Sherry Kembre, a West Chester schoolteacher, said the good this bill could do far outweighs any related concerns. When her husband, Harry Dusty Kembre, 52, died from a intra-cerebral hemorrhage in March, his heart, liver and kidneys went to four people who needed them to live.
His heart is still pumping in someone else's body, Ms. Kembre said. Obviously I would like him to be benefiting from that heart, but that's not going to happen.
David Lewis, executive director of LifeCenter, a group authorized to recover organs from Tristate donors, said there need to be more stories like Ms. Kembre's.
In any given year (in Cincinnati) we have 100 potential donors, Mr. Lewis said. Each one is a precious op portunity.
A February survey by LifeCenter showed that of nearly 80 families asked to consent to organ donation, 47 refused, including five families of people who had organ donor designations on their driver's licenses.
Families offered a wide range of reasons for refusing consent, many apparently focusing on religious or personal objections.
Forty-one Cincinnati area residents became organ donors after they died last year down from 45 donors in 1998 and 50 in 1997. There were more than 2,000 Ohioans waiting for organs in 1999, but only 246 got transplants.
Mr. Jolivette said his bill is needed to reverse these trends.
It would let the state hire a company or not-for-profit group to create the organ donor registry and make it accessible 24 hours a day. He said doctors now have trouble identifying donors when the state Bureau of Motor Vehicles (BMV) is closed.
The bill also would let the company use BMV records to identify people who refuse to become organ donors when they renew their licenses. These people would receive letters outlining organ donation issues and a second chance to become donors.
In cases where a deceased patient has an Ohio Organ Donor notice on his or her driver's license, Mr. Jolivette said, they have made final decisions that must be honored.

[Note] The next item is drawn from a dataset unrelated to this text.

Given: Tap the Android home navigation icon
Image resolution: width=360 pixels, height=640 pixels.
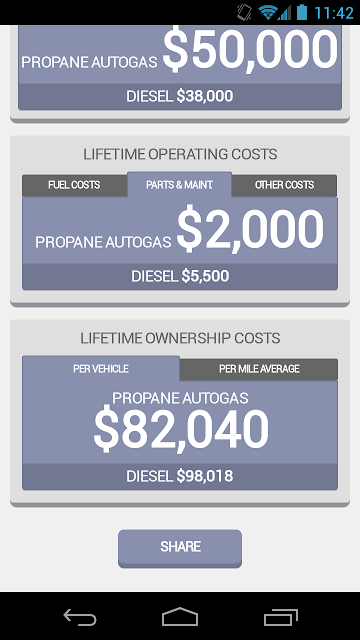Looking at the screenshot, I should pos(180,616).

Mr. Jolivette said the bill limits privacy concerns because it does not let the BMV release more than the last four digits of an organ donor's Social Security number. The contractor also would be barred from releasing its information to any outside party.
The idea of making drivers licenses binding caught Dr. Brad Beck by surprise. Mr. Beck is the medical adviser to Focus on the Family, a conservative Christian advocacy group based in Colorado Springs.
As a physician this is a great idea, he said. I've always wondered why a driver's license (notification) didn't carry more legal weight.
While the issue is new to Ohio, similar laws have passed in 11 states, including Kentucky and Pennsylvania. Mr. Jolivette said his bill also has the support of the BMV and the Ohio Department of Human Services, which would pay to run the new registry.